Martinsen Tom C, Kawase Shiro, Håkanson Rolf, Torp Sverre H, Fossmark Reidar, Qvigstad Gunnar, Sandvik Arne K, Waldum Helge L
Department of Cancer Research and Molecular Medicine, Faculty of Medicine, Norwegian University of Science and Technology, N-7006 Trondheim, Norway.
Carcinogenesis. 2003 Dec;24(12):1887-96. doi: 10.1093/carcin/bgg156. Epub 2003 Aug 29.
In our inbred strain of cotton rats (Sigmodon hispidus) 50% of the females develop spontaneous ECL cell-derived tumors in the acid-producing part of the stomach due to hypergastrinemia secondary to gastric hypoacidity. Although the mechanism behind the hypoacidity is unknown, the female cotton rat is an excellent model for studying ECL cell-related tumorigenesis. In this study we wanted to explore the malignancy potential of these tumors and the ability of a gastrin receptor antagonist (YF476) to prevent their development. First, nine hypergastrinemic female cotton rats (10 months of age) were diagnosed by laparotomy as having gastric tumors. They were killed 6 months later. Second, 18 female cotton rats (2 months of age) were dosed monthly for 6 months with YF476 (500 micro mol/kg body wt) by s.c. injection, while 21 age-matched animals received vehicle. Samples from each stomach were collected for histology, immunohistochemistry and northern blot analysis. The gastric tumors harbored cells with immunohistochemical features of ECL cells. The tumors were found at times to invade and penetrate the stomach wall and to metastasize to perigastric sites. ECL-derived tumor cells were discovered in peritoneal fluid. At death only 1 out of 18 animals given YF476 displayed carcinomas (invasive growth), compared with 7 out of 21 in the vehicle dosed control group (P = 0.048). The spontaneous gastric tumors in cotton rats derived from ECL cells. The tumors were able to penetrate the stomach wall and to metastasize by intracavital seeding. Gastrin receptor blockade lowered the incidence of such tumors. We propose that the tumors are ECL cell carcinomas and that gastrin is the driving force behind the transformation from normal to malignant ECL cells.
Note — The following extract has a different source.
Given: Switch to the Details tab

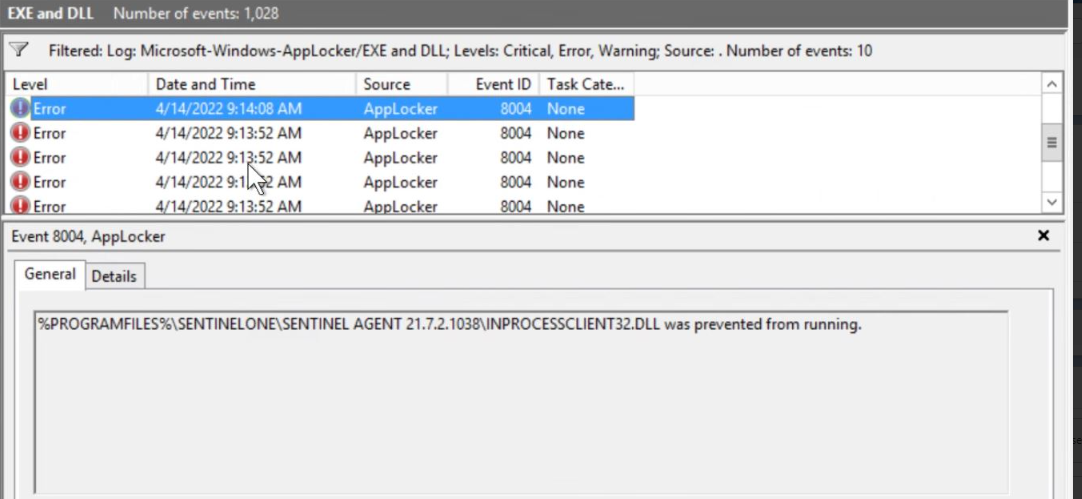Looking at the screenshot, I should (x=114, y=276).
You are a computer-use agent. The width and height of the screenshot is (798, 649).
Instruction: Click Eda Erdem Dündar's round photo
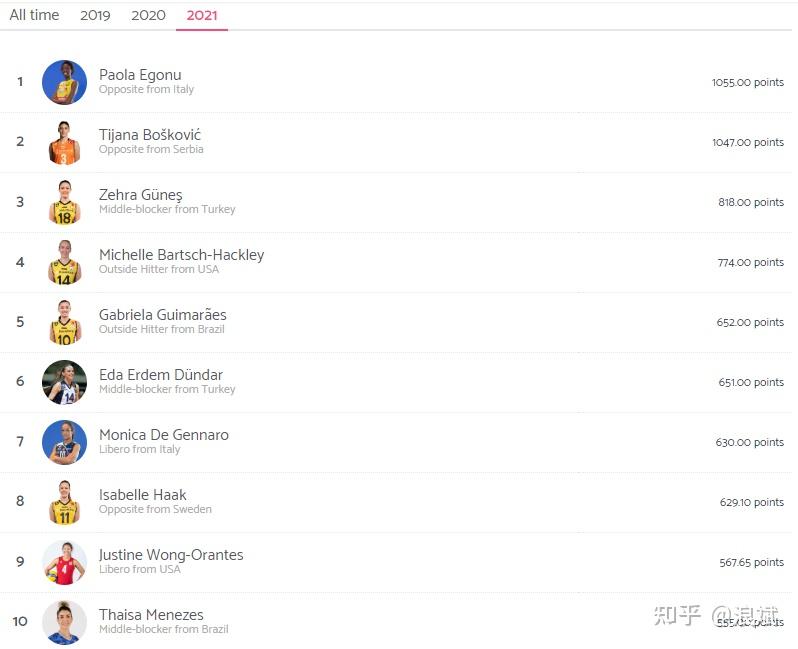point(64,382)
在我们的近交系棉鼠(棉鼠属)中,50%的雌性会因胃酸过少继发高胃泌素血症,在胃的产酸部位发生源自肠嗜铬样(ECL)细胞的自发性肿瘤。尽管胃酸过少背后的机制尚不清楚,但雌性棉鼠是研究ECL细胞相关肿瘤发生的优秀模型。在本研究中,我们想探究这些肿瘤的恶性潜能以及胃泌素受体拮抗剂(YF476)预防其发生的能力。首先,通过剖腹术诊断出9只高胃泌素血症的雌性棉鼠(10月龄)患有胃肿瘤。6个月后将它们处死。其次,18只雌性棉鼠(2月龄)每月皮下注射YF476(500微摩尔/千克体重),持续6个月,而21只年龄匹配的动物接受赋形剂。收集每个胃的样本用于组织学、免疫组织化学和Northern印迹分析。胃肿瘤含有具有ECL细胞免疫组织化学特征的细胞。这些肿瘤有时会侵犯并穿透胃壁,并转移至胃周部位。在腹水中发现了源自ECL的肿瘤细胞。死亡时,接受YF476的18只动物中只有1只出现癌(浸润性生长),而在接受赋形剂的对照组中,21只中有7只出现癌(P = 0.048)。棉鼠的自发性胃肿瘤源自ECL细胞。这些肿瘤能够穿透胃壁并通过腔内播散转移。胃泌素受体阻断降低了此类肿瘤的发生率。我们认为这些肿瘤是ECL细胞癌,并且胃泌素是正常ECL细胞向恶性ECL细胞转化的驱动力。